Over 300 hospitals get show-cause notices for submitting forged claims under Ayushman Bharat scheme
New Delhi: Over 300 hospitals have been served show-cause notices and de-empanelled, and penalties of over Rs 3 crore have been levied on them for submitting forged claims under the Ayushman Bharat Health Insurance Scheme, government told Rajya Sabha on Tuesday. Some instances of creation of fake cards and submission of manipulated/forged claims under the Ayushman Bharat - Pradhan Mantri Jan Arogya Yojana (AB-PMJAY) have come to the notice, Minister of State for Health Ashwini Choubey said.
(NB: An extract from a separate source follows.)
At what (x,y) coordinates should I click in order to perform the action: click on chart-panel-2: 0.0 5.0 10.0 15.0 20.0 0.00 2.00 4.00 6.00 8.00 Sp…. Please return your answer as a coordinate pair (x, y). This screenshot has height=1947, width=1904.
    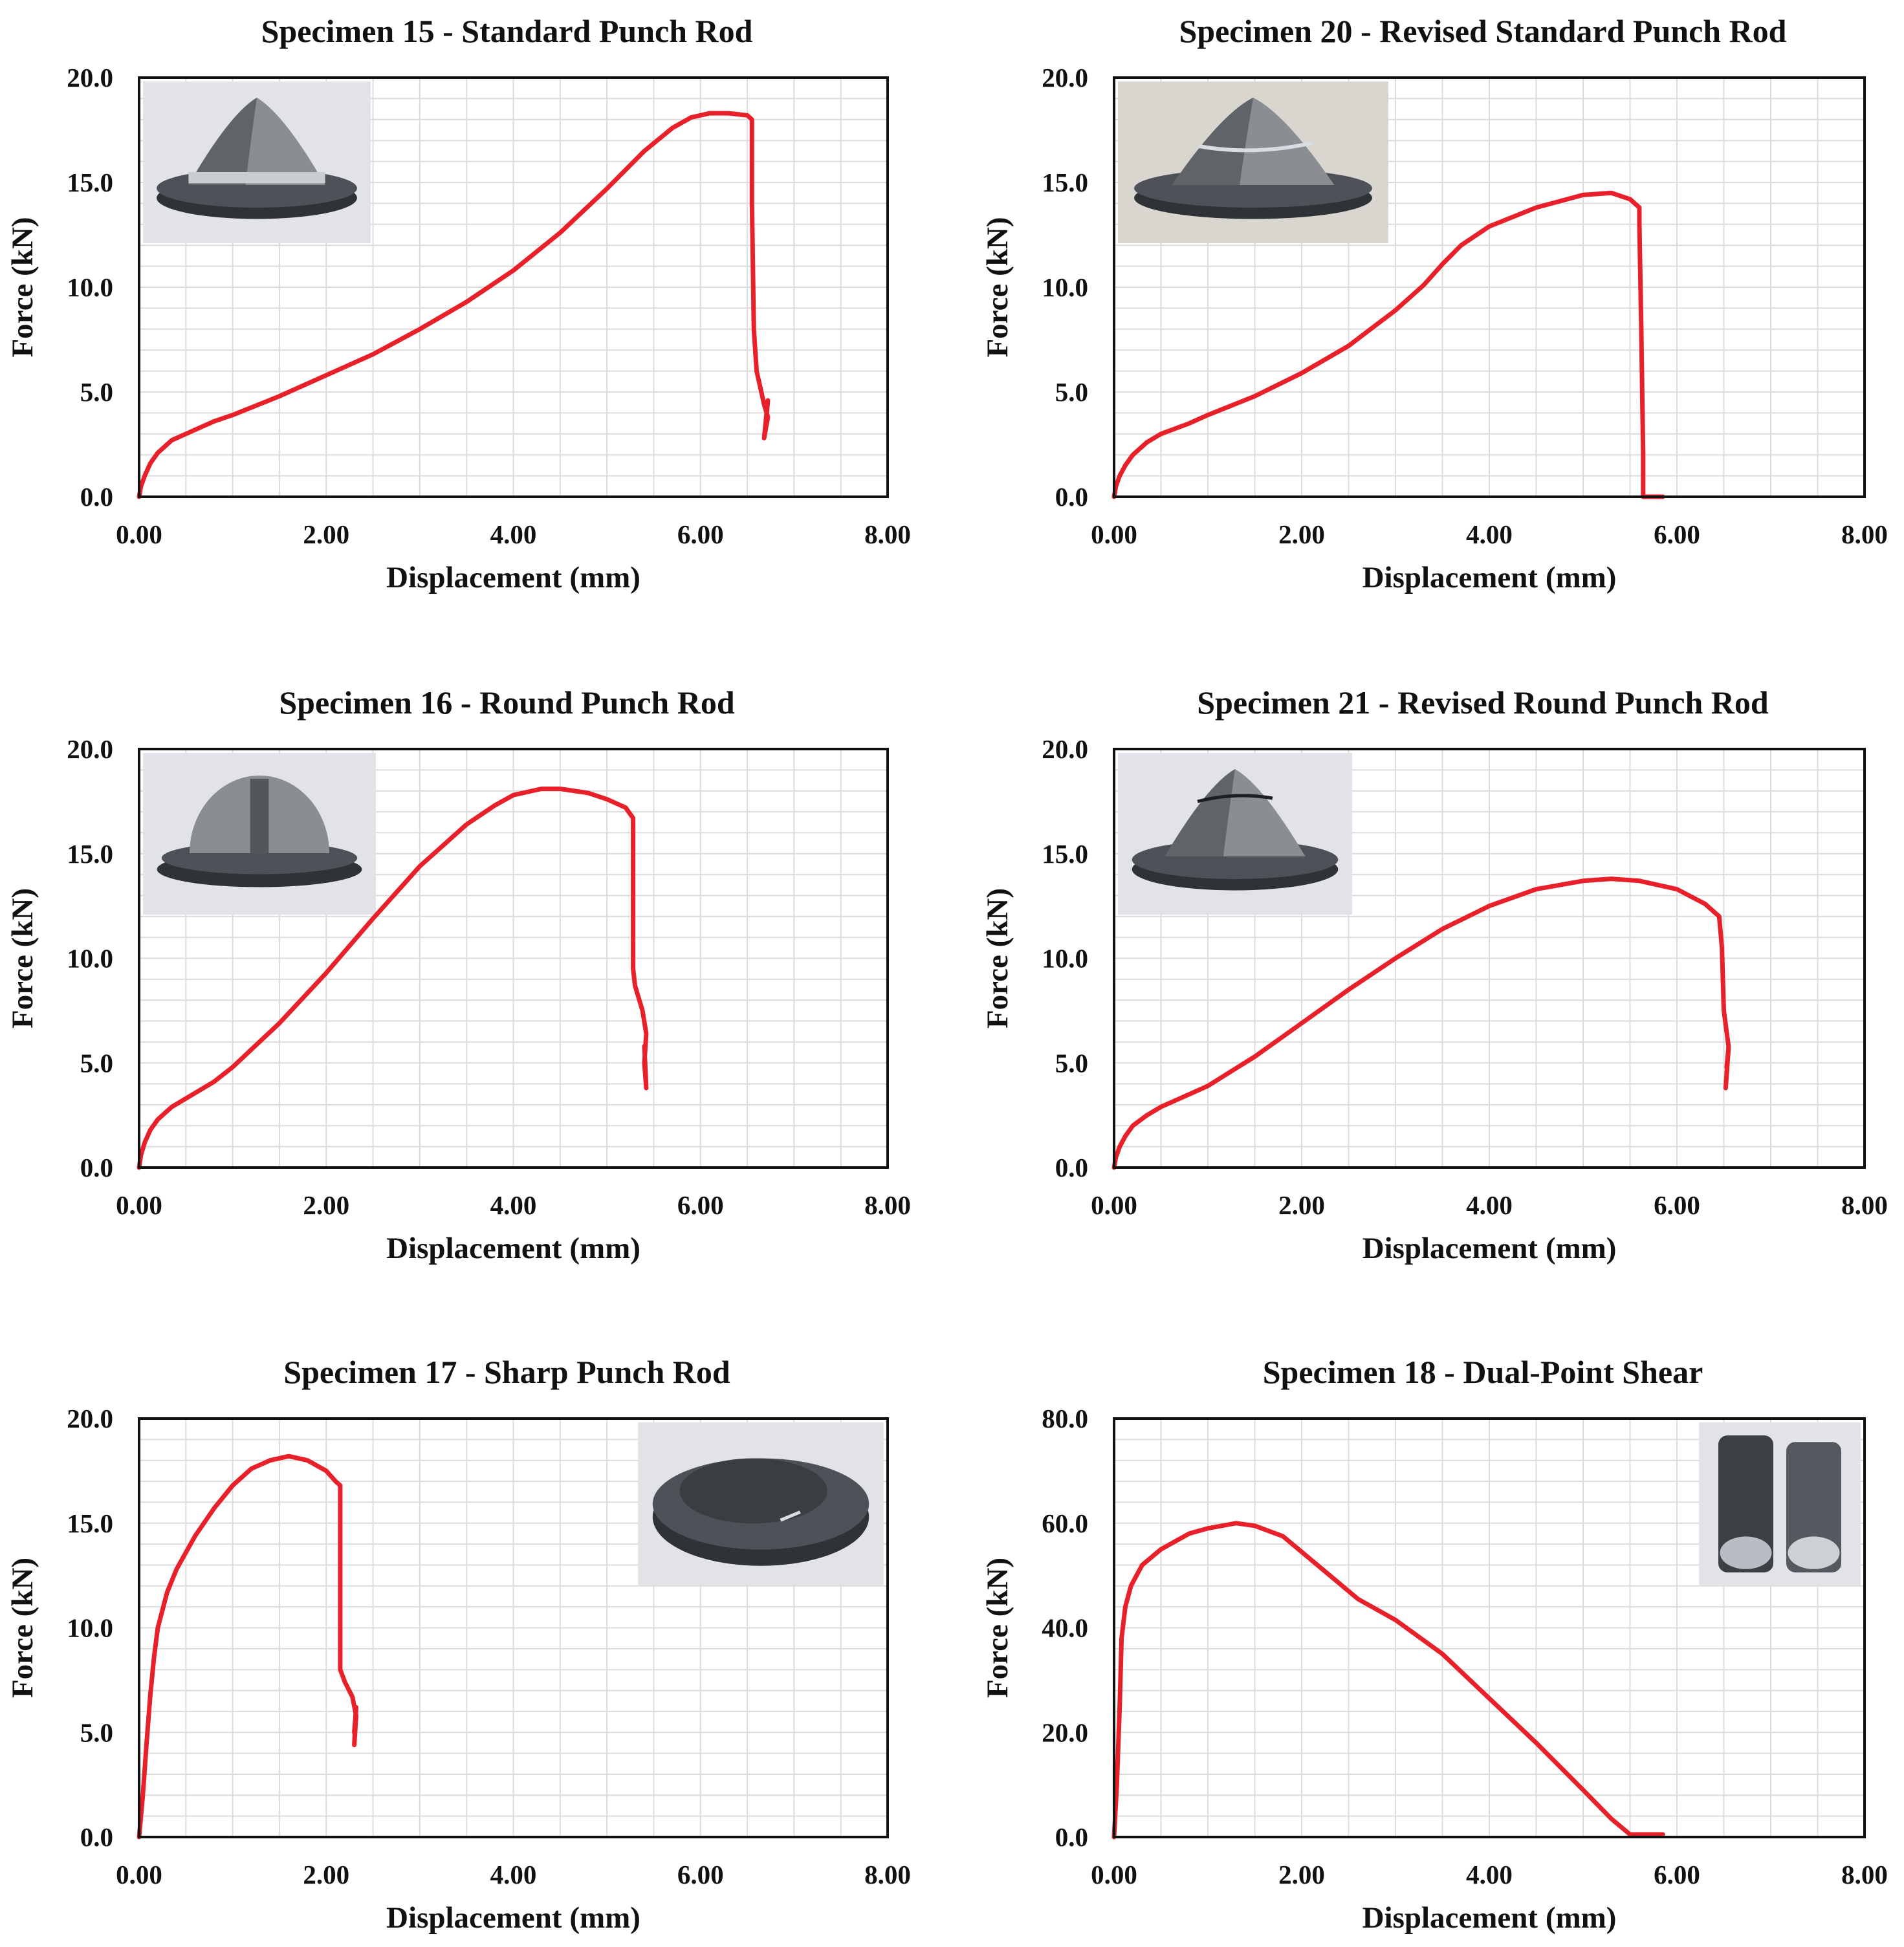
    Looking at the image, I should click on (1434, 304).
These instances, he said, have been suitably dealt with by the respective state governments.
"More than 338 hospitals have been served show-cause notice/suspended/de-empanelled in different states and penalties of over Rs 3 crore have been levied on errant hospitals so far," he said.
Also, a close watch is maintained on wrongful enrolments of beneficiaries and 3,785 common service centres and 'Pradhan Mantri Arogya Mitra' IDs have been deactivated in 21 states, he added.
Elaborating the actions taken by the Centre to prevent abuse of the scheme in hospitals, Choubey said a vigil is being maintained on utilisation of data through real time dashboards to identify suspect cases for over utilisation.
Suspect cases and entities are flagged based on different fraud control triggers and results are shared with state agencies for further investigation. Besides, regular joint medical audits along with state anti-fraud units (SAFU) of hospitals, both random and purposive, are conducted to identify any wrongdoing, he said.
All admissions under the AB-PMJAY require pre-authorisations from respective state health agencies and a comprehensive set of anti-fraud guidelines have been issued from the time of launch of the scheme, the minister said.
Regular anti-fraud advisory notes are issued to all states advising them on measures to be adopted to prevent, detect and deter fraud, he said.
Packages prone to fraud and abuse are reserved for public hospitals or need mandatory pre-authorization and require detailed documentation before claims are paid.